Diagnosefuncties aanpassen

U kunt bepaalde functies van de diagnosehulpprogramma's aanpassen.

Met de procedure in dit onderwerp doorloopt u alle opties die beschikbaar zijn in het dialoogvenster Diagnoseopties.

Opmerking:

Alle stappen in de volgende procedure zijn optioneel.

Ga als volgt te werk om de diagnosehulpprogramma's aan te passen:

  1. In de groep Diagnose op het Smart View-lint selecteert u Diagnoseopties.

    Diagnoseopties wordt weergegeven, zoals u ziet in Afbeelding 31-2.

    Afbeelding 31-2 Dialoogvenster Diagnoseopties


    Het dialoogvenster Diagnoseopties
  2. Als u gegevenswaarden in het Office-document wilt verbergen, selecteert u Gegevens maskeren (standaard geselecteerd).

    Selecteer deze optie als gegevenswaarden in uw uitvoer moeten worden verborgen om redenen van vertrouwelijkheid.

    Opmerking:

    Selectie van Gegevens maskeren of Onderdelen maskeren (zie volgende stap), of beide, kan aanzienlijke invloed hebben op de prestaties in grote rasters, bijvoorbeeld in rasters van meer dan 10.000 cellen.
  3. Als u onderdeelnamen in het Office-document wilt verbergen, selecteert u Onderdelen maskeren.

    Selecteer deze optie als onderdeelnamen in uw uitvoer moeten worden verborgen om redenen van vertrouwelijkheid.

  4. Als u de diagnoseuitvoerbestanden niet in de standaardmap wilt opslaan maar in een andere map, klikt u bij Uitvoer doorsturen naar op De knop Bladeren en navigeert u naar de map waarin u de bestanden wilt opslaan.

    U kunt de locatie van de map ook handmatig invoeren.

    De locatie van de standaardmap is:

    C:\Users\<user.domain>\AppData\Roaming\Oracle\SmartView\Diagnostics
  5. Selecteer een optie als u wilt dat er automatisch screenshots worden gemaakt van alle waarschuwingen of foutmeldingen die worden weergegeven:
    • Fouten

    • Waarschuwingen

    Als u niet wilt dat er automatisch screenshots worden gemaakt, selecteert u Nooit (de standaardinstelling).

  6. Selecteer zo nodig de volgende opties:
    • Geheugengegevens

    • Gedetailleerd netwerk

    • Diagnose API-gesprekken

    • Diagnose meldingen (standaard geselecteerd)

    • Diagnose met betrekking tot gedetailleerd raster (standaard geselecteerd)

    • Diagnose metadata (standaard geselecteerd)

    Zoals hierboven vermeld, worden bepaalde items standaard geselecteerd.
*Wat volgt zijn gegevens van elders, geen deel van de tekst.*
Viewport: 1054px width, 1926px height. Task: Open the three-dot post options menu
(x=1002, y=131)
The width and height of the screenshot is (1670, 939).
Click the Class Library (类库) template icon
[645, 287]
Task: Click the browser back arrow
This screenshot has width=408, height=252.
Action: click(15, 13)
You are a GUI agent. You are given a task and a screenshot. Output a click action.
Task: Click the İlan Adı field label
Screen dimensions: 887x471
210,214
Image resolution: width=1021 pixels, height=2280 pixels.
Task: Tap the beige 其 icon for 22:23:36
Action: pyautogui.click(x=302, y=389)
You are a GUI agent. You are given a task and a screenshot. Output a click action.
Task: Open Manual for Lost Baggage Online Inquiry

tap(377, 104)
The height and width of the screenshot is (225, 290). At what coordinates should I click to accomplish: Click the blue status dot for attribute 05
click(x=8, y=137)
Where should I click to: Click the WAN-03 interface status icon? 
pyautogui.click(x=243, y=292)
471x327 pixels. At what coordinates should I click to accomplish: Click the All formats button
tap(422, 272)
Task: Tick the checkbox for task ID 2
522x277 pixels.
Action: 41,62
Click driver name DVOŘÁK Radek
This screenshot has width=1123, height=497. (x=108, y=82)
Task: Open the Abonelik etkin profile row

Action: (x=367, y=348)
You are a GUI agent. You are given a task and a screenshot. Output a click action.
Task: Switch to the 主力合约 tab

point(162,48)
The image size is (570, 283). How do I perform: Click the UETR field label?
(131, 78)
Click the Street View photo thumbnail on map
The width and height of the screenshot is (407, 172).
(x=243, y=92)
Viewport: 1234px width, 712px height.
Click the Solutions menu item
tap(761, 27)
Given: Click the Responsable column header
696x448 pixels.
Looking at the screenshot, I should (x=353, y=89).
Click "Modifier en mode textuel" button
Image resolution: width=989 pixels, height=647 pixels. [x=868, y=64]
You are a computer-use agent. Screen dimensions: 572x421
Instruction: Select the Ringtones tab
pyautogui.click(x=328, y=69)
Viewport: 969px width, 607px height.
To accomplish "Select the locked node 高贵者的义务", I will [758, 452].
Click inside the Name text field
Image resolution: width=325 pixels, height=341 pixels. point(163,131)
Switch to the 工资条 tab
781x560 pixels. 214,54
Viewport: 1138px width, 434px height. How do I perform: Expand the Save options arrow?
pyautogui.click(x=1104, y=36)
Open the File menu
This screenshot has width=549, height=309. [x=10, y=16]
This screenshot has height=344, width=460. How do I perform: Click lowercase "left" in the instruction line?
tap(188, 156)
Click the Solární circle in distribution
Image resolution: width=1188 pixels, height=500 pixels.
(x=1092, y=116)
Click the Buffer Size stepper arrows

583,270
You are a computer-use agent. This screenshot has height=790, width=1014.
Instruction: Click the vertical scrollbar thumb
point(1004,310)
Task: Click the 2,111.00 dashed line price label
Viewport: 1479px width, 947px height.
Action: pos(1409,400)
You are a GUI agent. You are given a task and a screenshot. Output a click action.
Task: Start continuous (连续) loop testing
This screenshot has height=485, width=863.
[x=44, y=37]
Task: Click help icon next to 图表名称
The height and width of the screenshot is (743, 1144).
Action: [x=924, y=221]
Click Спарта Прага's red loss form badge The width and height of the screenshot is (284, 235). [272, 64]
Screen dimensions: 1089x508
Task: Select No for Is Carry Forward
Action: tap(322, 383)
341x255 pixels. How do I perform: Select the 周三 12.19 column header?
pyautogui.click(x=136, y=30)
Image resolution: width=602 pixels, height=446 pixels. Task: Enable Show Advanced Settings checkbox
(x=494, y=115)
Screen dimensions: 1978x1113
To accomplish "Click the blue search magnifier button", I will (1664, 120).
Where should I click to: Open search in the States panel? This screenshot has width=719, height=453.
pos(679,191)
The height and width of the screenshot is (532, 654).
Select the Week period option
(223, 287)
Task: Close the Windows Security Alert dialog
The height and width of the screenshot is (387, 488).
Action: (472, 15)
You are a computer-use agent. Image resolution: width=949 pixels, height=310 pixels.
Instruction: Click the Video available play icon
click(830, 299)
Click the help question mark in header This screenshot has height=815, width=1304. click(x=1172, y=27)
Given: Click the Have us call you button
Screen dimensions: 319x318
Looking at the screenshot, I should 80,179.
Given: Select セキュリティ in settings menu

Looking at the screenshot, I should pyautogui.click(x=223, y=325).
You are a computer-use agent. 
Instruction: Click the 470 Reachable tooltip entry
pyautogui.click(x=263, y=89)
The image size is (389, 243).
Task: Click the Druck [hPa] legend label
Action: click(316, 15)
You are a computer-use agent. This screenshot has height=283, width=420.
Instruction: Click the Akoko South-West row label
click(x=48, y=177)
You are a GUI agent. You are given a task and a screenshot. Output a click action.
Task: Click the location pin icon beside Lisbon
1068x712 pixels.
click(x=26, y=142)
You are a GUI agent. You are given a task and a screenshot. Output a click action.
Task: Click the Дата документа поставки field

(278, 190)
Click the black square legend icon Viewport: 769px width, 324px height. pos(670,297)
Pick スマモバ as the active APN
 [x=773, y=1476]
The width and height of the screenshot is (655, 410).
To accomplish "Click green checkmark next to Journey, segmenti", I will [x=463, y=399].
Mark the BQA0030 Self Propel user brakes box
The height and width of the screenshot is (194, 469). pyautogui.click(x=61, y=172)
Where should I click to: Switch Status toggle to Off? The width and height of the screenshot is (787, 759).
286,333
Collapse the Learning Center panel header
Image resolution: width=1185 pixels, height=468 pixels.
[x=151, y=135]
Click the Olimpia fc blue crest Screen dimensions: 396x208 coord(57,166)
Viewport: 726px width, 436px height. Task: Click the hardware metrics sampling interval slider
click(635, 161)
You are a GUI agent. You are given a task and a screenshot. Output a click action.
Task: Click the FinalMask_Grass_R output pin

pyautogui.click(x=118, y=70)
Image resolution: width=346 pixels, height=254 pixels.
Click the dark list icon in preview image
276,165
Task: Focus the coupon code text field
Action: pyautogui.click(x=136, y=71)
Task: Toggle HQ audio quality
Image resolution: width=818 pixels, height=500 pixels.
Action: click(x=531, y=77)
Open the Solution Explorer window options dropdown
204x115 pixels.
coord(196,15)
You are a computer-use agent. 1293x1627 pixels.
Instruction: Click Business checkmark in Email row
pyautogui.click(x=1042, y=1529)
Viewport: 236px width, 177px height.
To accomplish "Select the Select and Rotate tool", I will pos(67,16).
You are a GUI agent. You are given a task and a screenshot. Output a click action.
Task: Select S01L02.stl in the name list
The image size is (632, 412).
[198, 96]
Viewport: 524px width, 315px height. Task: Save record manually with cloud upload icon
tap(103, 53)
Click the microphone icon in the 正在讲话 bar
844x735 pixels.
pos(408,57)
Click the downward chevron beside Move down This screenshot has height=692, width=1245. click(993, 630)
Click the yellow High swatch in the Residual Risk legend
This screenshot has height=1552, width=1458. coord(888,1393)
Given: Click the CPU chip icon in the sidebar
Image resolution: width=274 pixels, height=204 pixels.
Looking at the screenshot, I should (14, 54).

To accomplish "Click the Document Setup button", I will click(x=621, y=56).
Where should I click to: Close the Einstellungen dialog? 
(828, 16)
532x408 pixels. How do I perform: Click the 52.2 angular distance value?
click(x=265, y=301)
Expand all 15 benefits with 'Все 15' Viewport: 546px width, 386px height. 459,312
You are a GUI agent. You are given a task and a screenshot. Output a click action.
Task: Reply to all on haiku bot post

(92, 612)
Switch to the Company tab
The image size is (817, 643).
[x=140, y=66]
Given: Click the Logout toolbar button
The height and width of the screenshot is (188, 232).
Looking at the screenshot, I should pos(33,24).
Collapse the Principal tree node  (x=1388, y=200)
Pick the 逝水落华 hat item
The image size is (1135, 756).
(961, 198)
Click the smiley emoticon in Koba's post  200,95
In veel gevallen is dit alles wat nodig is om uw probleem te diagnosticeren.

    U kunt de resterende items selecteren als u denkt dat dit het probleemgebied is of als u door Oracle Support wordt geadviseerd dit te doen. U kunt items waarvan u denkt dat ze niet relevant zijn voor uw probleem, ook deselecteren.

    Opmerking:

    Wanneer diagnose is geactiveerd en de optie Geheugengegevens is geselecteerd, zijn de prestaties van Oracle Smart View for Office trager. In sommige gevallen zijn de prestaties maar liefst twee keer zo traag als normaal.

    Selecteer deze optie alleen als er geheugenproblemen optreden. Bijvoorbeeld: als Smart View abnormaal wordt beëindigd of het erg lang duurt om grote spreadsheets te laden op 32-bits machines, moet u Geheugengegevens selecteren bij het verzamelen van diagnosegegevens.

  7. Klik op Opslaan om uw optieselecties op te slaan.